The ancient spring of Achtenia is located on the mountain-range of Dikaios, at an altitude of 340 meters, between the springs of Kokkinonero and Vourina, with a spectacular view to the North.
A well conserved stone-built vaulted structure is located at the spring of Achtenia, housed within a frustum shaped stonewall, coated nowadays with cement. Its water is collected in an adjacent and constantly overflowing cement tank. A contemporary cross, made of galvanised tubes, is placed on top of the vaulted structure’s entrance, hinting at a religious use of the place, which has not however been confirmed.
A tunnel 2.5 meters long, 0,65 meters wide and 1.8 meters high, reduced to a mere 1.45 meters high at the entrance by a recently and sloppily built cement floor, leads you inside the vaulted structure. The tunnel is held by horizontal monolithic flagstones, covered with cement. The egg-shaped vault of the structure has an asymmetrical elipsoid layout, with a diameter of 4.40 meters at its widest and 2.20 meters at its narrowest. Its cement-layed floor is 0,35 meters higher than the tunnel’s floor.
A small cove, plastered with cement mortar, from where water probably used to gush, is located at the southeastern corner of the vault. An opening, with a trapezoidal profile, at a height of 2.50 meters, 22 to 30 centimeters wide and 40 centimeters high, is located at the right of the entrance of the vault, looking to the east. From the outside, the opening is located on the same level as the inclined slope.
4 flagstones are visible over the spring’s cove. They are placed with a corbelling technique and converge together with the circumferential stonewalls to an horizontal flagstone on the ceiling, eccentrically located a bith higher than the window.
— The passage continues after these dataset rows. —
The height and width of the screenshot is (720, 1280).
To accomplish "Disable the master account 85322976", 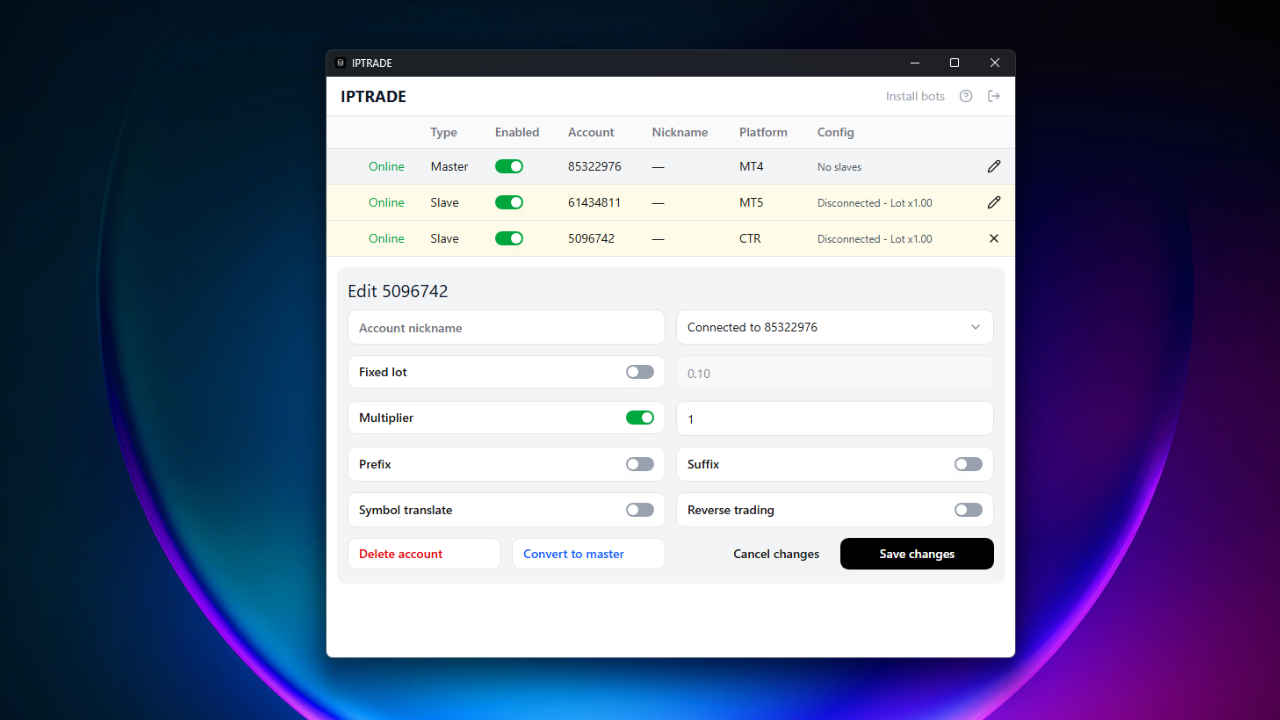I will point(509,166).
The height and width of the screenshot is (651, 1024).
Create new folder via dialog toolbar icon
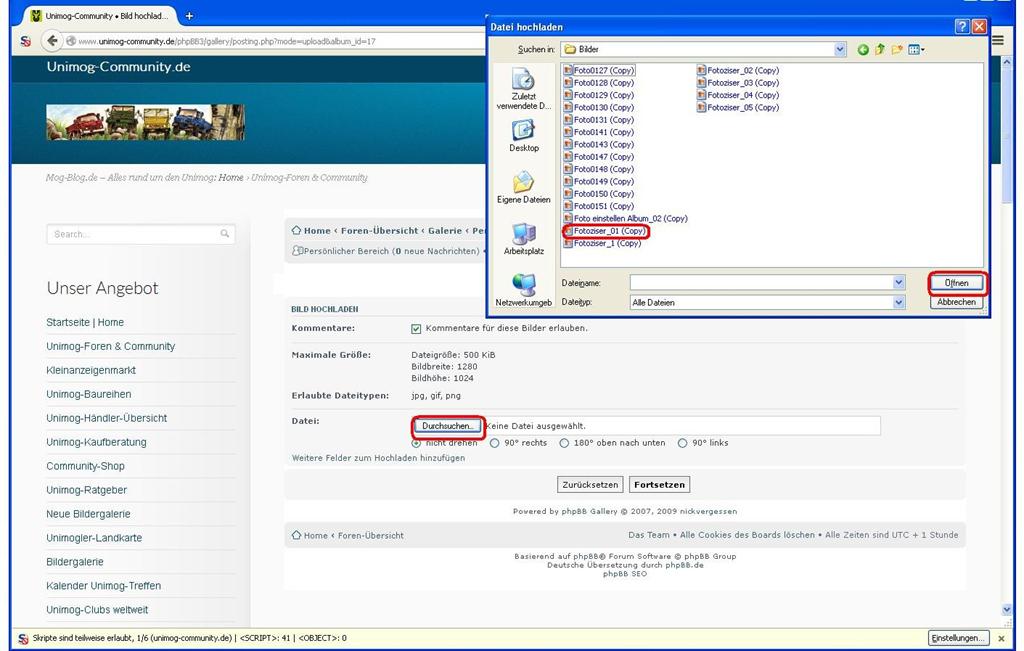point(897,49)
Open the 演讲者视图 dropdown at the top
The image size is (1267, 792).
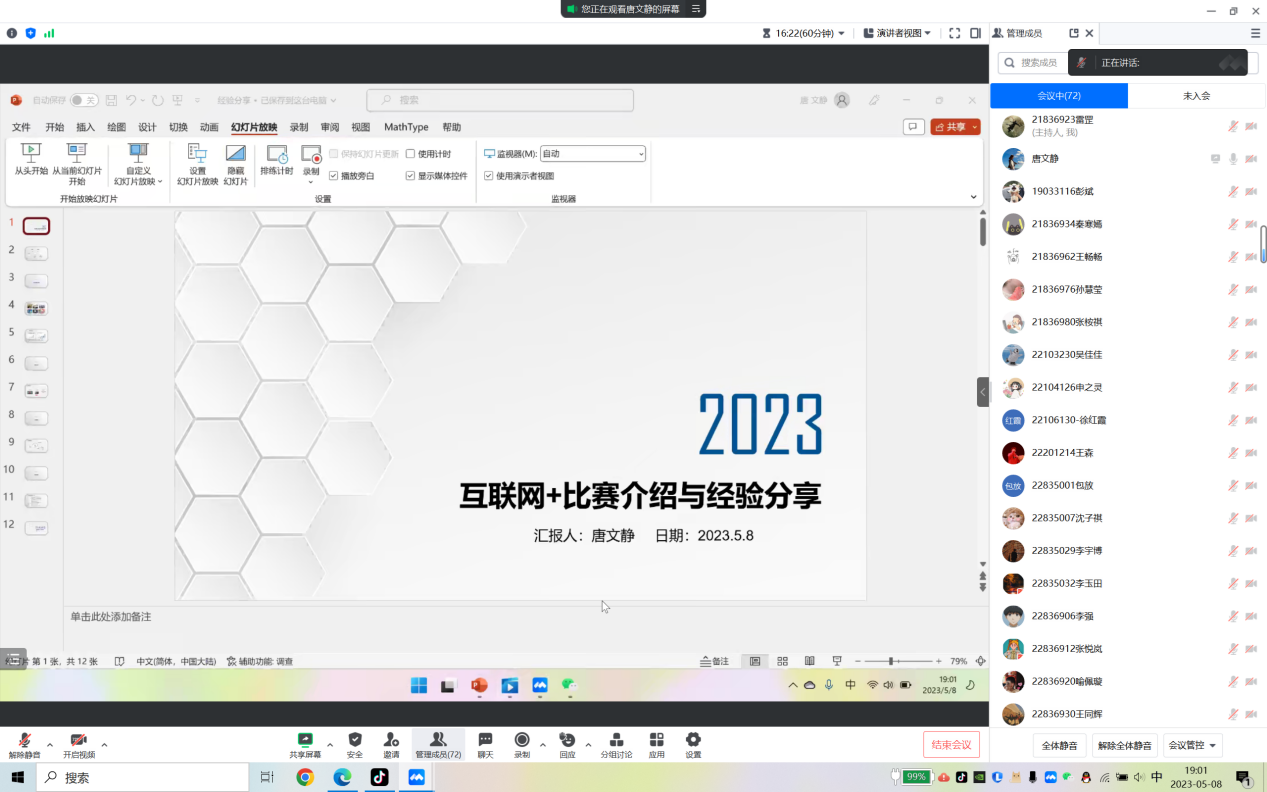coord(895,33)
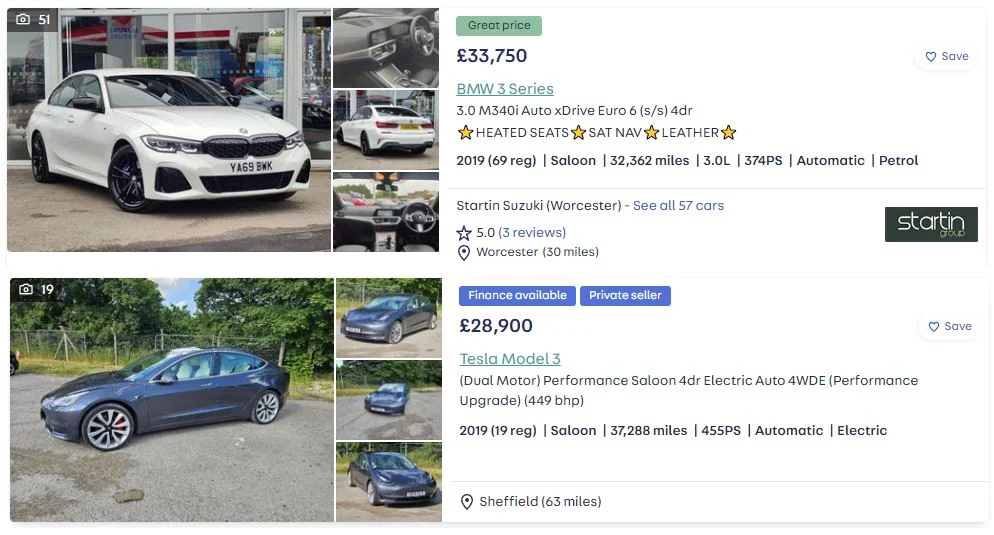View the top Tesla side thumbnail

point(389,318)
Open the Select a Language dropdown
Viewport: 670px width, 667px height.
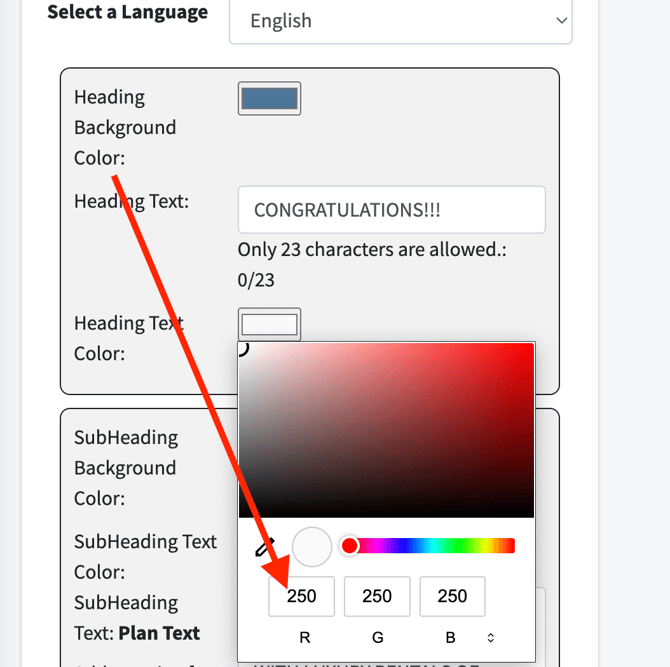click(x=400, y=21)
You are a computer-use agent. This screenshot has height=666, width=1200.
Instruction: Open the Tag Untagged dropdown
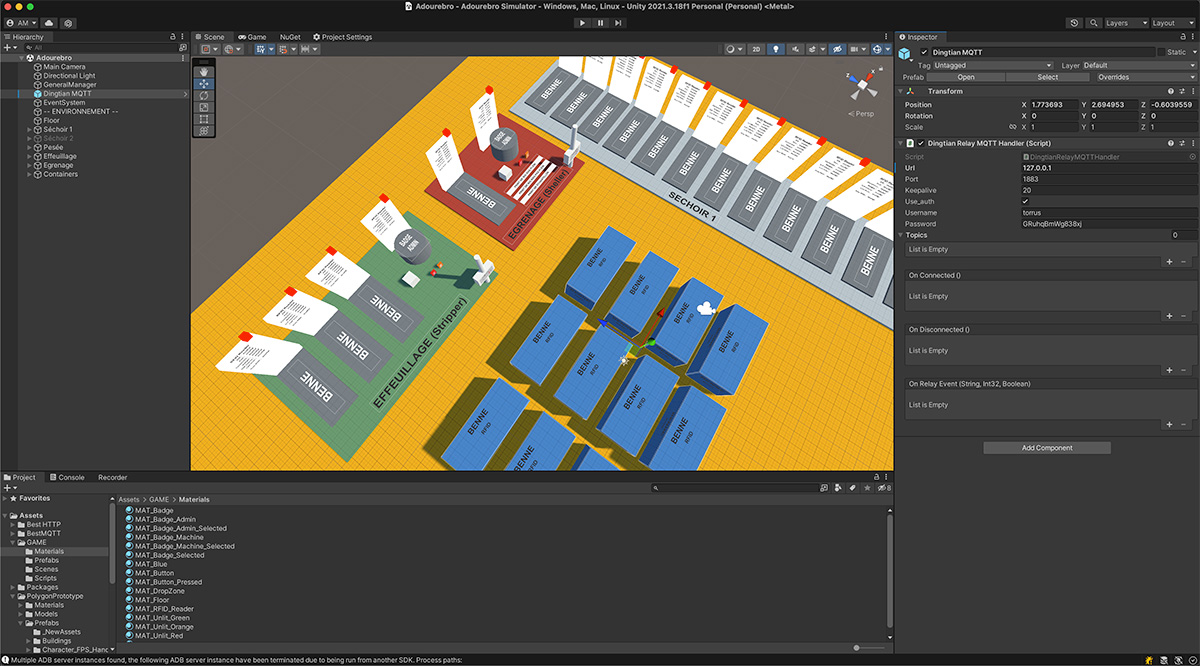[989, 65]
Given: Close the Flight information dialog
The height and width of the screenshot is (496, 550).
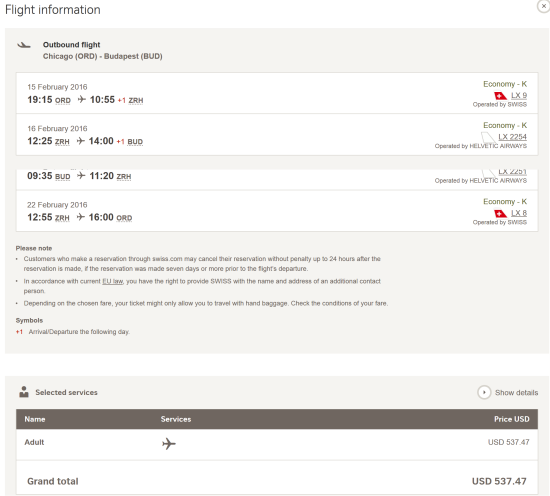Looking at the screenshot, I should (x=543, y=6).
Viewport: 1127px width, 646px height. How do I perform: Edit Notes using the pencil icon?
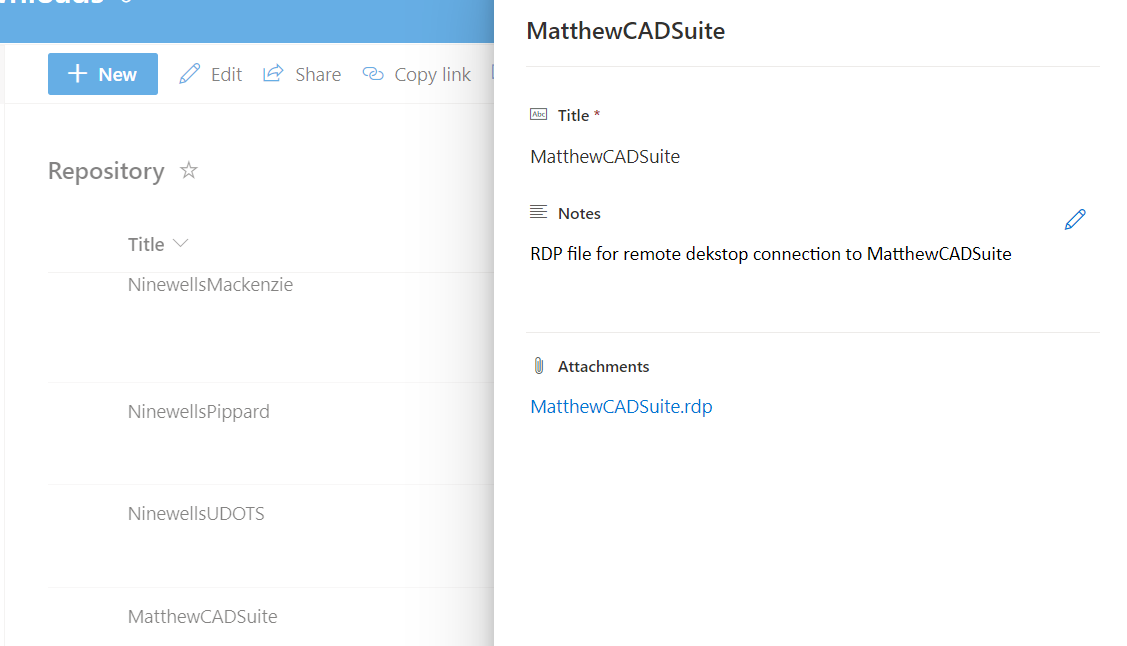1075,220
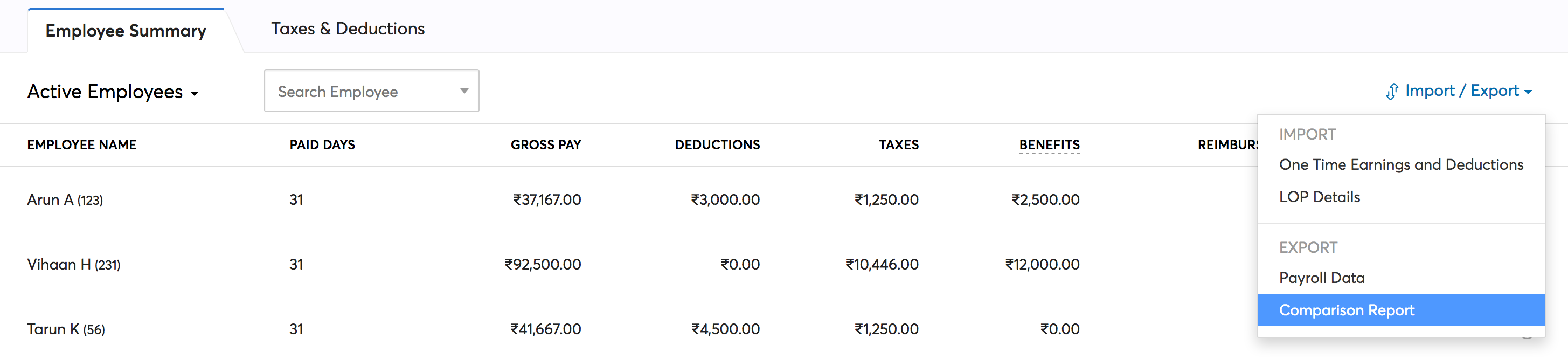Click the Benefits column header
The image size is (1568, 359).
point(1049,145)
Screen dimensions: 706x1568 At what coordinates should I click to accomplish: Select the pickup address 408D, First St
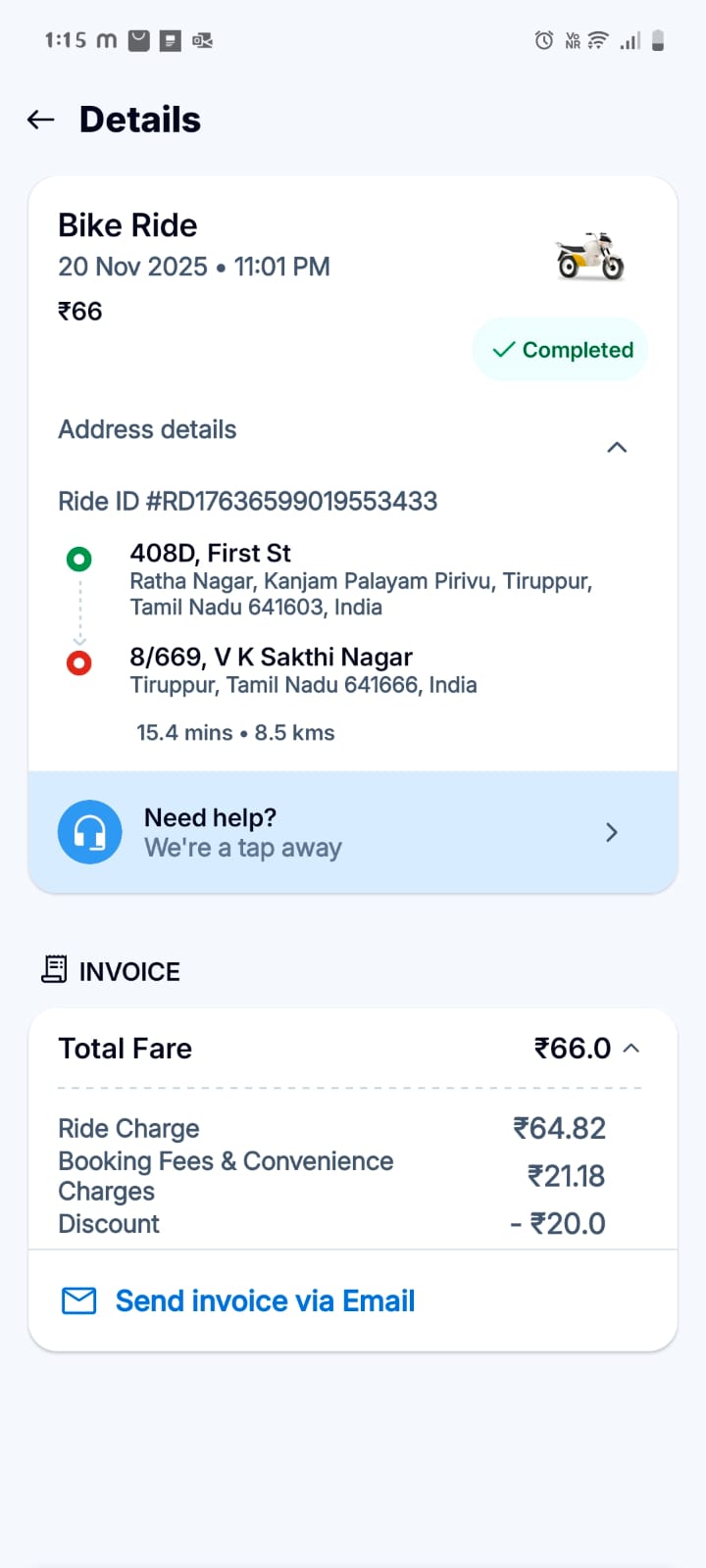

We can conjecture that the flagstone completed the structure’s ceiling or that there was an opening at its location that served as a spout for a well, if ever the tunnel had to be sealed to protect the spring. The chamber’s walls, 1,20 meteres thick up to a height of 1,40 meters, are limed, whereas the tunnel also has successive layers of lime on the sidewalls, which could be a kind of waterproof isolation mortar or layers of salt water. On some higher spots of the chamber, mortar was strengthened with pieces of ceramic.
The spring of Achtenia was registered in 1928 by the Italians, among other 25 important springs of Kos, with the name Actenia.
A fountain lies to the west, from which water flows freely to a trough for animals.
A few meters further down there is another fountain with water from the spring, a beautiful arched construction that also leads to a trough for animals.